The Direction of Search Is Becoming Clearer

One theme I noticed repeatedly was that search is fragmenting. We’re moving away from a world where Google alone defines how people search, and into one where AI-driven experiences, from SGE and ChatGPT to tools like Perplexity, are beginning to influence how people seek out information and shape buyer journeys.

This fragmentation means that “visibility” is becoming just as important as “ranking”. While ranking on Google will continue to matter, brands now need to consider how often they are cited or recommended across multiple search platforms. These AI environments are already part of the discovery and decision-making process, and even though it’s still early, they signal a shift that can’t be ignored.

Another message that came through strongly was the growing importance of technical excellence and structure. Content and user experience have dominated SEO conversations in recent years, but as search becomes more machine-led, success will increasingly depend on clarity, structure, and the underlying quality of data.

Tracking Visibility in Search Is Becoming More Complex

The impact of SEO can no longer be measured through rankings, clicks, and conversions alone. In the world of AI Search, “visibility” is becoming a new metric, but not one that can be tracked in the same way we track clicks.

With search fragmenting across Google, AI assistants and emerging LLM-driven tools, brands need a broader understanding of how visible they are across multiple systems. This requires more sophisticated tracking, analysis and interpretation.

Tracking visibility in this new era of search will increasingly include:

  • Presence across systems: How often a brand is cited in AI environments, not just listed in search results.
  • AI search bot analysis: Monitoring the frequency of AI search bots visiting your site via log file data.
  • Cross-platform performance models: Analysing multiple data points together to understand commercial impact.
  • Sentiment tracking: Reviewing not just how often a brand is mentioned, but how it is described by AI tools.
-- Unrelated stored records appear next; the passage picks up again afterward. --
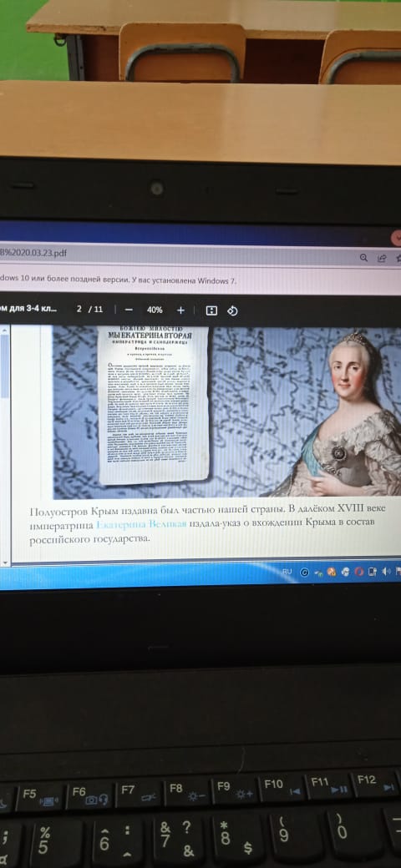The height and width of the screenshot is (868, 401).
Task: Rotate the PDF document counterclockwise
Action: [232, 310]
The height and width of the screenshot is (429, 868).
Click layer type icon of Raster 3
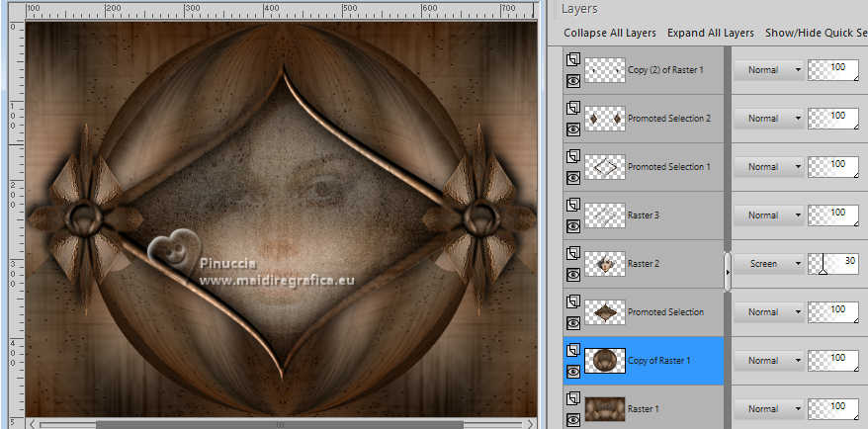pyautogui.click(x=572, y=206)
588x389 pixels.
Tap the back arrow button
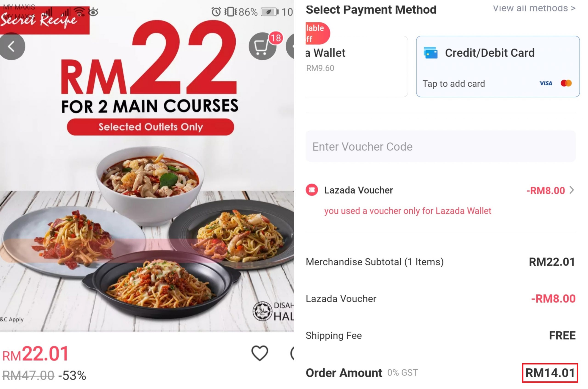click(x=11, y=46)
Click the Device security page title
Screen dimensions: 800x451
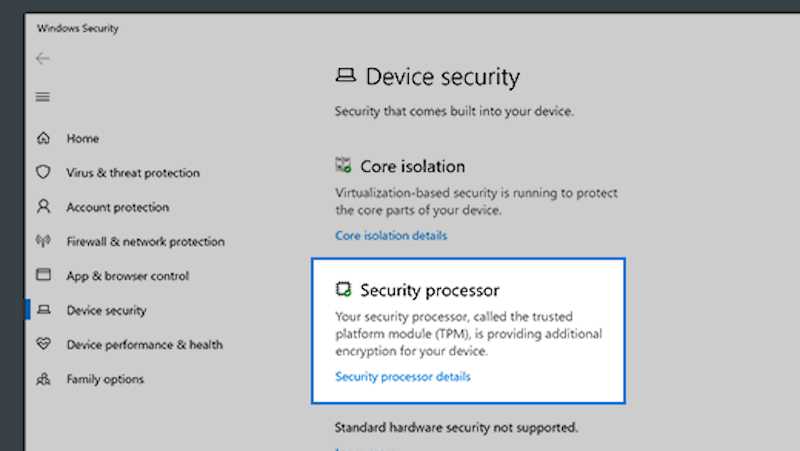coord(442,77)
This more holistic view of visibility will become essential for understanding the true impact of SEO across a multi-system search landscape.
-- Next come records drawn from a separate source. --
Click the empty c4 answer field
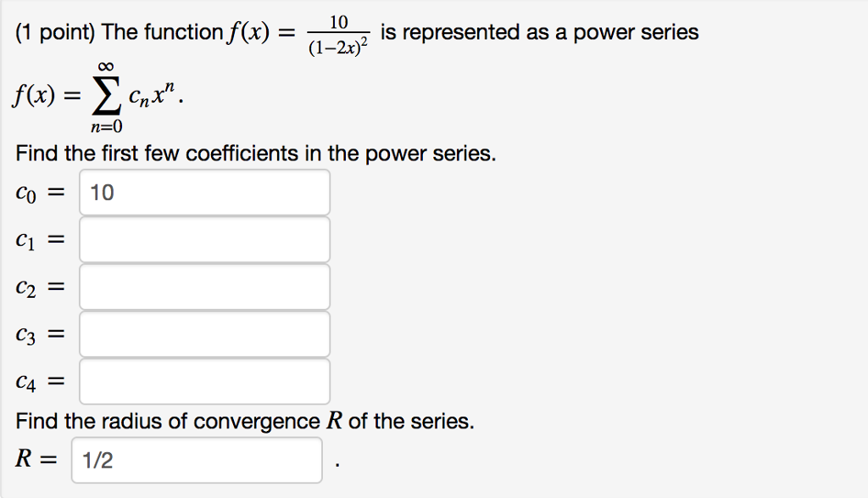 point(203,381)
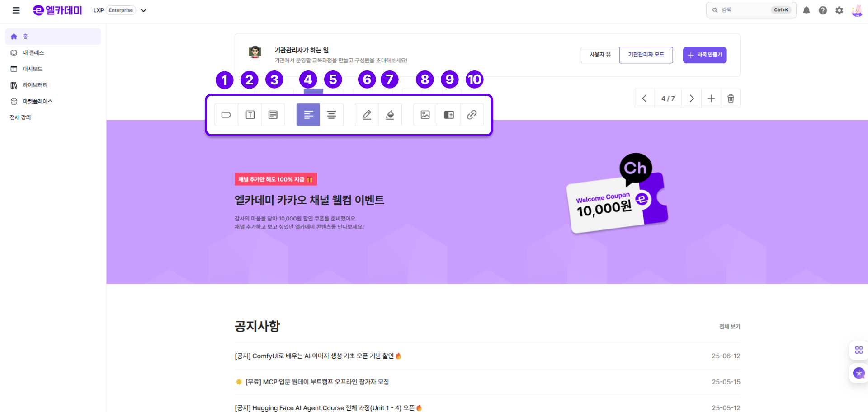This screenshot has width=868, height=412.
Task: Switch to 기관관리자 모드
Action: click(646, 55)
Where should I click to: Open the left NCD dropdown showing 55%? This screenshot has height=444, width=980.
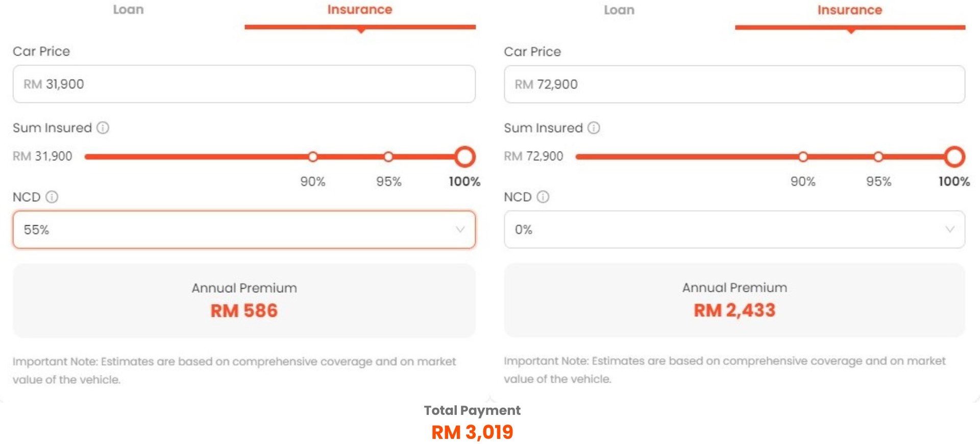pyautogui.click(x=244, y=230)
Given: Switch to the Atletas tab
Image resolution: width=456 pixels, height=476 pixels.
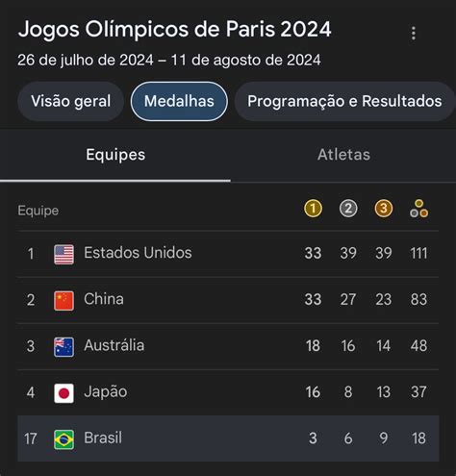Looking at the screenshot, I should coord(343,155).
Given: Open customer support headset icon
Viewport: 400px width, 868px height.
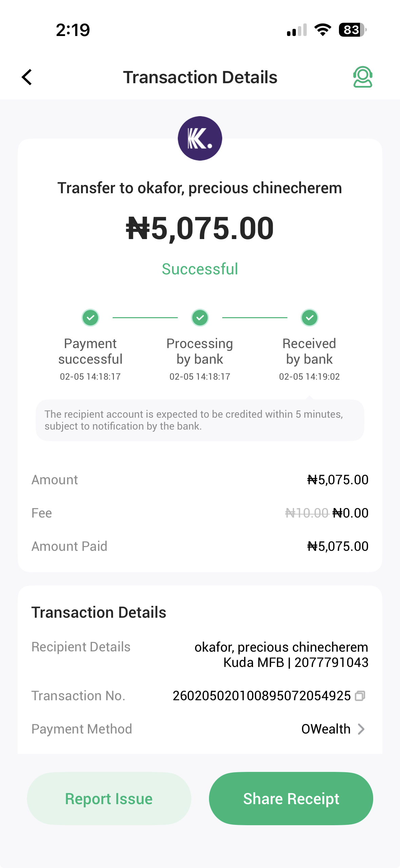Looking at the screenshot, I should 363,77.
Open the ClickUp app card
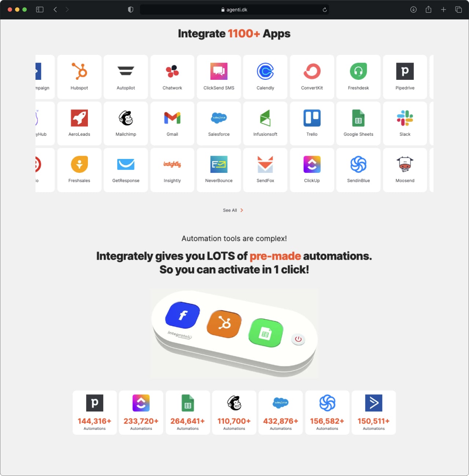Image resolution: width=469 pixels, height=476 pixels. [x=312, y=170]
Content Structure Is Becoming a Competitive Advantage

The talks at BrightonSEO made it clear that content structure is becoming a major factor in whether brands are cited in AI Search. LLMs rely on clear structure to understand what a page is about and when it should be referenced.
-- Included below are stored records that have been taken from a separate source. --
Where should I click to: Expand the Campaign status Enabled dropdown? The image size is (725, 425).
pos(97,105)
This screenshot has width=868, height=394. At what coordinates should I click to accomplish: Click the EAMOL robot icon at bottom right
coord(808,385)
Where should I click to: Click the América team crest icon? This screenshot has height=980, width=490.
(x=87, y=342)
AI tools look for signals in the code such as headings that outline what a section covers, supporting text that explains it, and schema that defines the purpose of the page. The more structured and consistent this is, the easier it becomes for these systems to understand the content, and the more likely they are to cite it.

This means brands need to rethink not only how content reads for users, but how it is built for machines. Code quality, schema usage, and content hierarchy are becoming more important as LLMs strip pages down to plain text or simplified HTML.

Competitive advantage will come from brands willing to review and restructure their content with both users and AI tools in mind, including:

  • Cleaner content hierarchy: Headings and sections that reflect how LLMs read a page.
  • Better code-level clarity: HTML and classes that accurately describe each element’s intent.
  • Expanded schema usage: Defining what the page is, who created it, and what the key points are.

Brands that adapt early will make it easier for AI systems to understand, trust, and reference their content, and that is likely to become a meaningful differentiator.

The Future of AI Search Measurement Will Require Large-Scale Analysis

From our own testing (and from what was shared at BrightonSEO), it’s become apparent that meaningful AI Search measurement cannot rely on a mere handful of prompts. With more users turning to AI tools, and with the rise in conversions we’ve seen here at Brick Digital, brands need a more scalable way to understand their visibility.

The only reliable approach at this stage is large-scale prompt analysis, using hundreds or thousands of prompts across different categories. This provides a clearer picture of how brands are being cited, how they are compared to competitors, and what signals AI tools rely on.

A structured prompt-tracking model might include:

  • Product or service visibility: Prompts around problems, products, or categories a brand solves.
  • Brand perception: Prompts that reveal how AI tools describe the business and its reputation.
  • Service-level insight: Prompts that highlight delivery times, customer service, or operational strengths.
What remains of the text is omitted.